### Okuma metni
══════════
Evet, son birkaç aydır KRT TV’deydim. Şehrin Parıltısı, öncelikle bana, beni hatırlattı ve çok iyi geldi. Programı bant çekiyor olsak da canlı yayın gibi akıcı, tekrar almadan, bölünmeden çekiyoruz. Bu benim için iyi bir deneyim oldu, sevdiğim işi yapıyorum. Bende şöyle bir şey var; kurguda, araştırma kısmında ve diğer alanlarda da anladığım işleri anlamamış gibi yapıp, gençlerin yapmasına fırsat veriyorum. Yeri geldiğinde onları uyardığım noktada, kendimi de aslında görmüş oluyorum; ‘”evet ben bu aşamaları geçmişim’’ diyorum, bir daha idrak ediyorum. Artık bir yetişkinim ve ben örnek oluyorum.
Sohbetin başında dediğim gibi iyi bir iletişimciyim. Buna inanıyorum ve bu alanda daha da iyi olabilmek için kendimi eğitiyorum ve kendime hedefler koyuyorum.
Şehri Parıltısı programı da bana, benim her zaman dediğim gibi en önemli şeyin yani merak etmenin kapılarını açtı. Gazetecinin mesleğini en iyi şekilde yapabilmesi için merak etmesi gerekiyor. Sanatçı merak edip, üzerine eğilebildiğinde onu başka bir noktaya taşıyor. İnsan merak etiği insana o soruları sorduğu zaman daha iyi dinleyen, daha iyi dost oluyor. Ben de onu yapmaya çalışıyorum. Gelen konuğu tanısam da tanımasam da hakkındaki genel fikirleri ya da kişi ile alakalı araştırma yapıp elbette bir şeyleri okuyorum ama en çok merak ettiğim şeyleri soruyorum.
══════════
### Kayıtlı veriler
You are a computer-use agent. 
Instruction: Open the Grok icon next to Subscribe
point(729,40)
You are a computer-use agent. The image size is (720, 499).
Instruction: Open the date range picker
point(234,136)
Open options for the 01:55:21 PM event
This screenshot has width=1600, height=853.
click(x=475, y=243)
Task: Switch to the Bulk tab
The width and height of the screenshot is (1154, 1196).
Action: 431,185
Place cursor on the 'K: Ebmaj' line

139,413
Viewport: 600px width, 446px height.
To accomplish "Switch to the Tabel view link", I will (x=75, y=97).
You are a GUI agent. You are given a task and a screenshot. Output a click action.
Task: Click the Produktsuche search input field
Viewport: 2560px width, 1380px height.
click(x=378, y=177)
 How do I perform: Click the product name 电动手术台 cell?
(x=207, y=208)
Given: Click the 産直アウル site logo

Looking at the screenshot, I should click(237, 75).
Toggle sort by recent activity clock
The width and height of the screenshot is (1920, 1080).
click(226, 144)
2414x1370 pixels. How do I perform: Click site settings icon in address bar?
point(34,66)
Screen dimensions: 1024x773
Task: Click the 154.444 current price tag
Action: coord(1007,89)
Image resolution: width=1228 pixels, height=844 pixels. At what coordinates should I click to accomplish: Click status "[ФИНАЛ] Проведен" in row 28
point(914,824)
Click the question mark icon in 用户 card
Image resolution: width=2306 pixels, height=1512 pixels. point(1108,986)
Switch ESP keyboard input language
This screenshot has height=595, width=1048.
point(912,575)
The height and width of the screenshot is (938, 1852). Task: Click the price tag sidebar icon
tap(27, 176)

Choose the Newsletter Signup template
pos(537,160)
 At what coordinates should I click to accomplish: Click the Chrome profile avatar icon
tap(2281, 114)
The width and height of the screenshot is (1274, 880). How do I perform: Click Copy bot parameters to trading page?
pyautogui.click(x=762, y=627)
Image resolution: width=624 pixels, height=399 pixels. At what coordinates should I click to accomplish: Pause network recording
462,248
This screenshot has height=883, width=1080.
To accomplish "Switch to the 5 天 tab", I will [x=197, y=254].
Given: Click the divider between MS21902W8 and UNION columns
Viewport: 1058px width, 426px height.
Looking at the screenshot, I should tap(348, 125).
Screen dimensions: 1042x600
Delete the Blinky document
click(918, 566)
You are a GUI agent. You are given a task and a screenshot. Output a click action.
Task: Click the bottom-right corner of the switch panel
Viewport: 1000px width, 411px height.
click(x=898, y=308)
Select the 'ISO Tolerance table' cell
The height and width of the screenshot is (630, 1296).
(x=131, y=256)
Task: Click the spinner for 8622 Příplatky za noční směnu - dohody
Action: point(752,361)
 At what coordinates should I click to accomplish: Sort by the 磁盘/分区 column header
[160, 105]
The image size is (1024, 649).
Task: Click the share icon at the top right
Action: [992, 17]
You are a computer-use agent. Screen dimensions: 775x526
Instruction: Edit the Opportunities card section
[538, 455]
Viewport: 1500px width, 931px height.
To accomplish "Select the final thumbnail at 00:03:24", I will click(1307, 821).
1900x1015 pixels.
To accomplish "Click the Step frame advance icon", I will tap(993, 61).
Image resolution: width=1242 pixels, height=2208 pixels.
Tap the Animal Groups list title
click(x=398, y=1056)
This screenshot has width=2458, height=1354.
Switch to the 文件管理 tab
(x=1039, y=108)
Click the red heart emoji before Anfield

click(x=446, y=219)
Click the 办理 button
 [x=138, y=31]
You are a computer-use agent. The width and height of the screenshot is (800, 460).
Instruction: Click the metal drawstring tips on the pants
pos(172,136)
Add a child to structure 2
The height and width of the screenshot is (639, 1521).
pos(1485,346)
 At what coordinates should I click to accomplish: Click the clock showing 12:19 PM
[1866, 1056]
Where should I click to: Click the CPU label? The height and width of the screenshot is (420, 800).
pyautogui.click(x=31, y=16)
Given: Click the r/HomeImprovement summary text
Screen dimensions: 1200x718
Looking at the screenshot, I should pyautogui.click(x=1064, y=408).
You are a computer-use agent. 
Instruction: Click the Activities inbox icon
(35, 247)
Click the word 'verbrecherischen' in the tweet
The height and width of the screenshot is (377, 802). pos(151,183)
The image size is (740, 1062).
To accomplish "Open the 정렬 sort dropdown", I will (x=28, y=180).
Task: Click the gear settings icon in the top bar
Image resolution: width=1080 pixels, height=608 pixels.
══════════
### Yazılı soru A
Şehrin Parıltısı programını anlatan metne göre konuşmacı son birkaç aydır hangi kanaldaydı?
### Yazılı soru B
Şehrin Parıltısı programını anlatan metni son cümlesinden sonra sürdürün.
Kayıtlar başka bir kaynaktan alınmıştır.

### Alıştırma çıktısı A
KRT TV'deydi.

### Alıştırma çıktısı B
Bu program bana samimiyetin, merakın ve doğru soruların bunların gerçekten karşılığının olduğunu gördüm. İzleyici samimiyeti görüyor. Bu programda işe yaradığını gördüm. Buradaki en büyük amacım; objektif haberciliği sadece siyasette değil, ”kültür sanatta da yapabiliriz”i göstermeye çalışmaktı. Reytinglerde de bunun karşılığını gördüm ancak her şey gibi bu programın da bir süresi vardı ve tamamlandı. Kanalla yollarımızı ayırdık. Halen insanların seyredip geri dönüşlerini duyduğum zaman mutlu oluyorum ve kesinlikle beni bu yolda destekleyen kültür aşıkları var. Sizin aracılığınızla da tüm izleyicilerime teşekkür ediyorum. Şimdi ‘Şehrin Gündemi’ adıyla kendi youtube kanalımda aynı şekilde devam edeceğim. Beni instagramdan takip ederlerse gelişmelerden haberdar edeceğim herkesi.
- Serli Seta Nişanyan emin adımlarla yoluna devam ediyor. Gelecek hedeflerin hakkında paylaşmak istediklerin nelerdir?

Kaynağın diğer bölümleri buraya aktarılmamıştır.